Information given –
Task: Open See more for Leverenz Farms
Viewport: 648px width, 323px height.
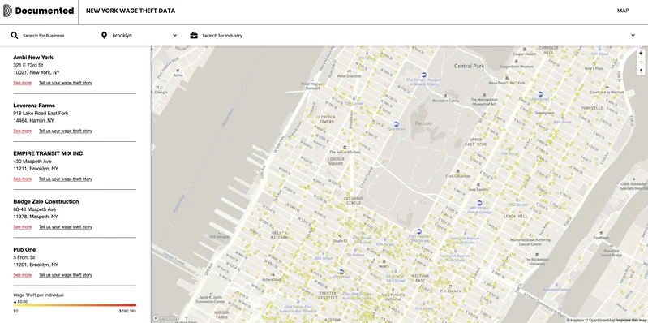Action: (x=23, y=131)
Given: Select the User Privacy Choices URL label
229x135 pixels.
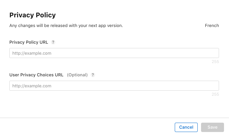Looking at the screenshot, I should [36, 75].
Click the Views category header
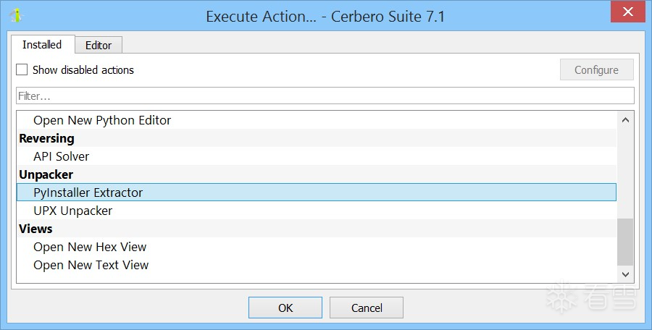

Exercise – Reproduce the text of all three entries above word for word, leaving out the pictures.

In response –
Task: Open See more for Leverenz Farms
Viewport: 648px width, 323px height.
Action: (x=23, y=131)
Given: Select the User Privacy Choices URL label
229x135 pixels.
Looking at the screenshot, I should [36, 75].
Click the Views category header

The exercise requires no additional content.